Not to give away my age, but I was around for when Skunk Anansie headlined Glastonbury over twenty years ago, and I’ve rocked up to watch them in 2022 wondering if the years have taken any toll. I mean, they on me, but on Skin?
Well the answer is immediate. After a snippet of Boris Johnson fucking up talking about Peppa Pig, Skin takes to the stage in a neon day glo suit with Clit Rock on the back, an inflatable headdress that makes Keith Flint look like a boy scout, and unleashes a voice and an anger which has not tarnished one iota with age. It looks like it’s going to be, if anything, even more of a fiery set than the past. This is not going to be a nostalgia power hour. This is current and vital.

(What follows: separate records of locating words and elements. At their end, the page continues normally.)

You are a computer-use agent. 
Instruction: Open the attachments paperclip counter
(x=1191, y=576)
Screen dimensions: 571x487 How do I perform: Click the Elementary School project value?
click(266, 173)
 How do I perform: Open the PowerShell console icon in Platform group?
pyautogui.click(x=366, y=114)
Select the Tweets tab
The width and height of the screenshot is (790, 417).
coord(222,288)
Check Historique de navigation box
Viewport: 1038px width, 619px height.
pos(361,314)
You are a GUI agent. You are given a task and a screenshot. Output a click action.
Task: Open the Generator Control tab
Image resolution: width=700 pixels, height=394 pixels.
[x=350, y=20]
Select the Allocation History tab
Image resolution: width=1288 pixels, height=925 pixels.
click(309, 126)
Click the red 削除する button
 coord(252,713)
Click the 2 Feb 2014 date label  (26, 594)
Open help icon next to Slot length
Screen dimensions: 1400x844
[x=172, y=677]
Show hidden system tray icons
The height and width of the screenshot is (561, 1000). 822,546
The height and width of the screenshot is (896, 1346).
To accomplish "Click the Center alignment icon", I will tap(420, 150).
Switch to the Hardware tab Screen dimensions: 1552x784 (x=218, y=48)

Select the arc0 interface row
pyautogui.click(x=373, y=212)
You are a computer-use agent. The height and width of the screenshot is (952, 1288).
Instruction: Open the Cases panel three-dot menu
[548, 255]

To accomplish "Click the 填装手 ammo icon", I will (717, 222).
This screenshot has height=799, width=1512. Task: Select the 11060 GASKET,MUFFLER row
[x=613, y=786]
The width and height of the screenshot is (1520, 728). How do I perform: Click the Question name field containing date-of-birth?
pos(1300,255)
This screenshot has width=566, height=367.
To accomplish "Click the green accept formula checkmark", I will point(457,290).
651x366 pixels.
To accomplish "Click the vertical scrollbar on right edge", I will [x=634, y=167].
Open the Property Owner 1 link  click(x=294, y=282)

We don’t even get past one song before Skin is starting to smash equipment and coming down and into the crowd. One thing we’ve noticed at Glastonbury 2022 is singers are more willing to come into the audience, security are letting them with a light hand, and everyone’s being respectful of it. This is a good crowd. Not that you’d get too close to skin lest her headdress take your eye out.
Random side note: the drums are sounding particularly sweet this afternoon.
The headdress comes off, the suit is still visible from space. As they perform, a thought crosses our minds: if you didn’t know who this was, if you’d stumbled into the area from a different field, you’d be impressed, and you’d think this was a brilliant rock band with their finger on the zeitgeist who should be far more famous than you think they are. And it’s true, why are Skunk Anansie performing at an early afternoon slot, why are they not one of the UK’s premier heavy bands? As Skin says, they don’t just tour 90s songs, as launches into new one Can’t Take You Anywhere.
As the set goes on, Skin increasingly explains the political and moral meanings behind the songs, but does so in an articulate, convincing, and perfectly calm and reasoned manner before launching into ferocious and addictive rock music. You get the feeling Skin should be invited onto Question Time, so she can give a perfectly pitched spoken word reply and then rip through three minutes of blistering tunage as her answer and it’ll be better and more honest than anything said on it in a decade, the irrelevant Tory showcase that it now it. Let’s face it, if the band were as famous as this performance shows they should be, and they were headlining the Pyramid tonight, they could probably start a much needed revolution.